CTTC’s cybercrime unit on 15 October arrested three private university students in Dhaka for their involvement in child pornography.
They were using false identities to develop communication and relationship with children, teenage girls and adult women at home and abroad amassing personal photographs and videos for circulation on various websites and social media, said CTTC cybercrime unit additional deputy commissioner Najmul Islam.
The trio was arrested based on complaints from two teenage girls from the USA.
Police also recovered over 3,000 offensive photos and videos of 45 minors, some sex toys and a manual on how to convince girls to share nude content.
Of the girls who have fallen victim to these accused, three are from Bangladesh, while the rest are from the USA, United Kingdom and Australia.

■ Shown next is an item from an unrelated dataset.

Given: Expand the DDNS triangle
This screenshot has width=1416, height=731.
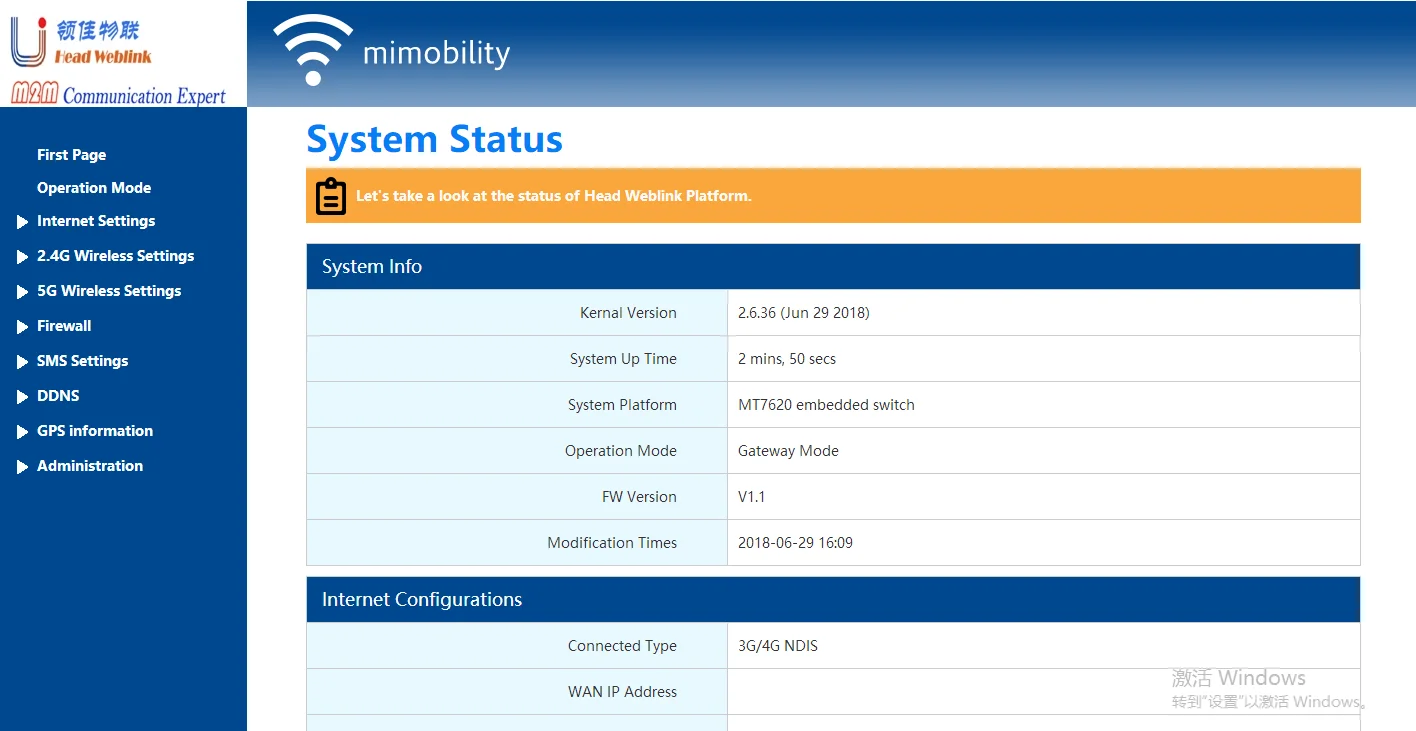Looking at the screenshot, I should [23, 397].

The three students had collected the young girls’ personal photographs and videos and posted these on an Instagram group, said investigators.
Najmul said that they receive 15-20 complaints a day in which most of the victims are girls belonging to the age group 14-22 and some of them are victims of child sexual abuse materials.
He said that some youths develop romantic relations with teenage girls on social media and lure them to share intimate and explicit images and videos and then start blackmailing and harassing the young girls.
In another recent development, the CTTC arrested a 28-year-old youth on December 29 for allegedly videoing pornographic materials of an Indian teenage girl.
The youth had been in virtual communication with the teenage girl and collected her intimate images and videos and then threatened her to make those public if she does not pay 2.5 lakh Indian rupees.
Law enforcing officials said that cybercrime and child pornography from Bangladesh are now a cross-border crime as some youths are even involved in international rackets.
CTTC’s officials said that they traced the presence of some Bangladeshis in many active child pornography groups.
The CID was able to detect many child abuse contents shared online through the NCMEC.
The NCMEC has informed CID of several thousand pornography contents already. Of these, 15,618 were on Facebook, 325 on Instagram and the remaining 511 on Google, WhatsApp and other platforms, said CID additional superintendent of police Mahmudul Islam Talukdar.
He said that the contents are shared and stored on social media.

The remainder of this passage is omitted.